- **Instructions to follow**
Reproduce each line of the rows below verbatim, omitting the pictures from your answer.

- **Excerpted records**
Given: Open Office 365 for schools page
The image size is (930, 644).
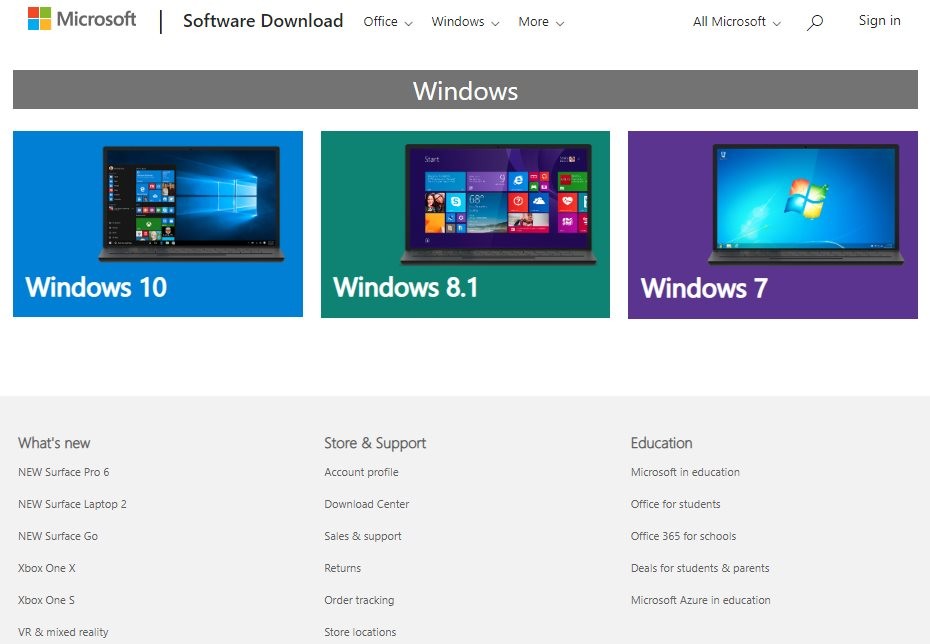Looking at the screenshot, I should click(683, 536).
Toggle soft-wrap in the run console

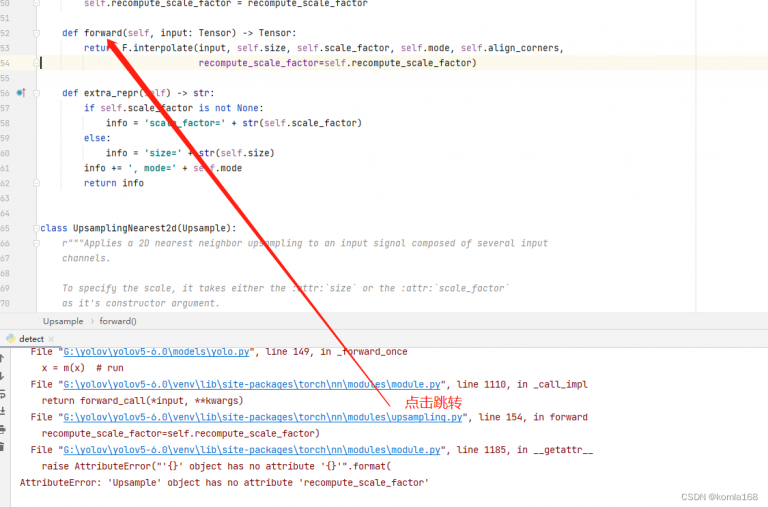[3, 394]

- **Task output**
Given: Open Office 365 for schools page
The image size is (930, 644).
Looking at the screenshot, I should click(683, 536).
Toggle soft-wrap in the run console

[3, 394]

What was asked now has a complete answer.